* PROVIDED ENTRIES
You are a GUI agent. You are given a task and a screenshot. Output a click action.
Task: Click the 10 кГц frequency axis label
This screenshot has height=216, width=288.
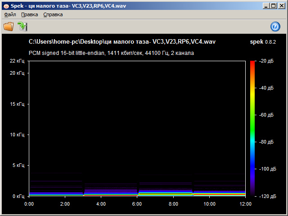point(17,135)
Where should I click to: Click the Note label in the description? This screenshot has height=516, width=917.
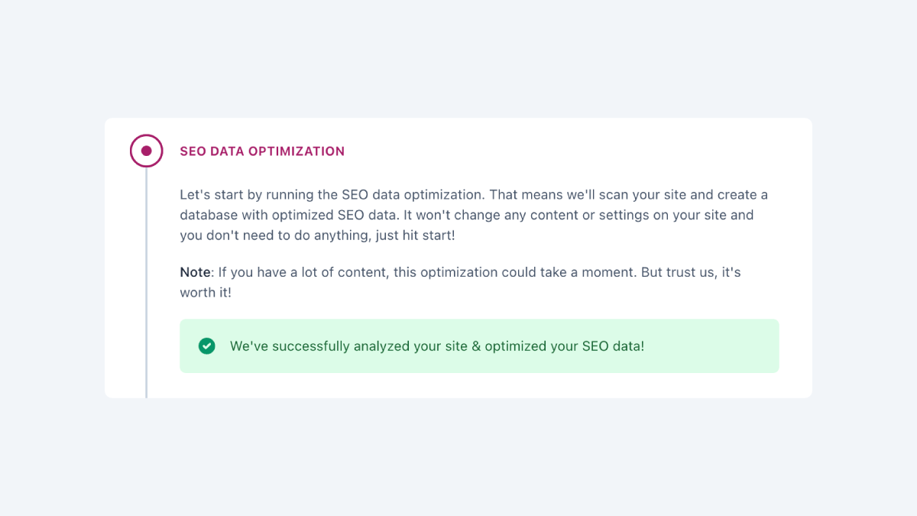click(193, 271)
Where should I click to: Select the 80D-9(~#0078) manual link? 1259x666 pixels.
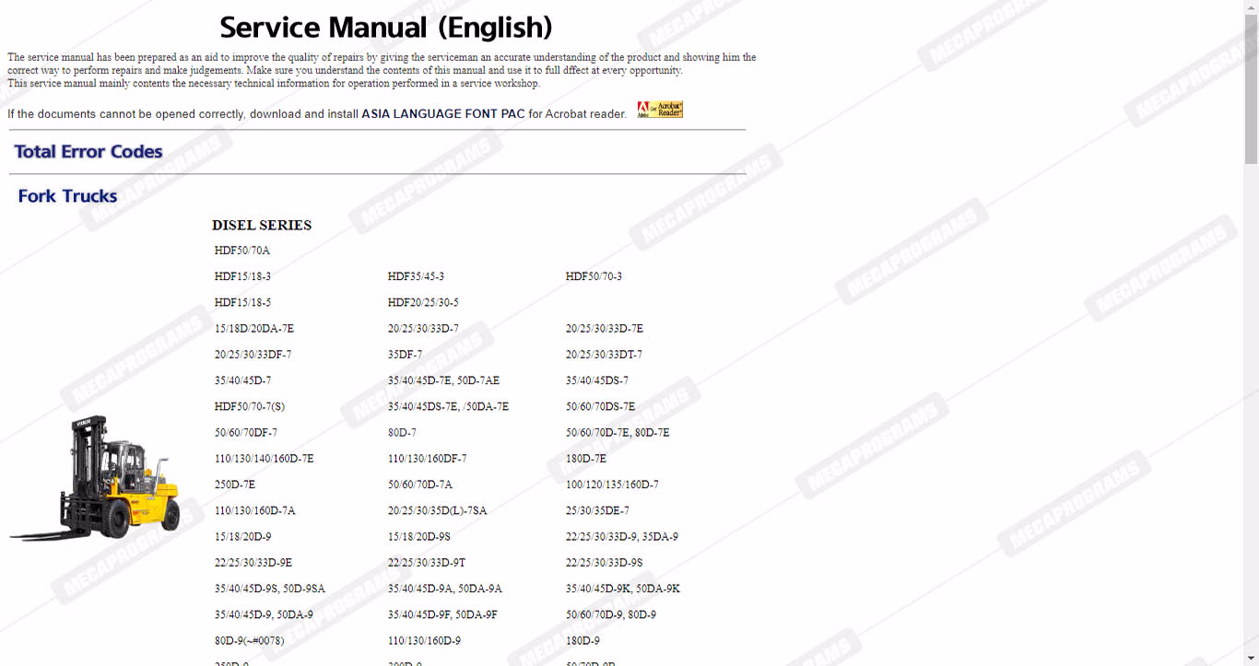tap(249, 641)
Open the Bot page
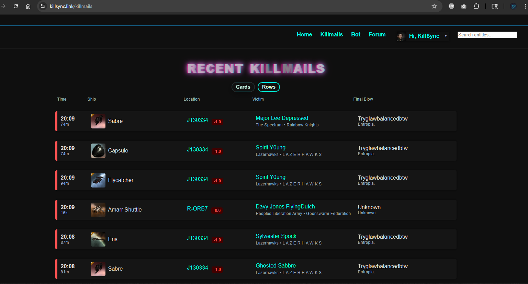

* TRY IT
The required output is every line from the one containing "Task: Click the 10 кГц frequency axis label" through the last line of the records, inclusive, reproduced exactly and without pictures.

* ANSWER TO THIS TASK
Task: Click the 10 кГц frequency axis label
This screenshot has height=216, width=288.
point(17,135)
Where should I click to: Click the Note label in the description? This screenshot has height=516, width=917.
click(193, 271)
Where should I click to: Select the 80D-9(~#0078) manual link? 1259x666 pixels.
tap(249, 641)
Open the Bot page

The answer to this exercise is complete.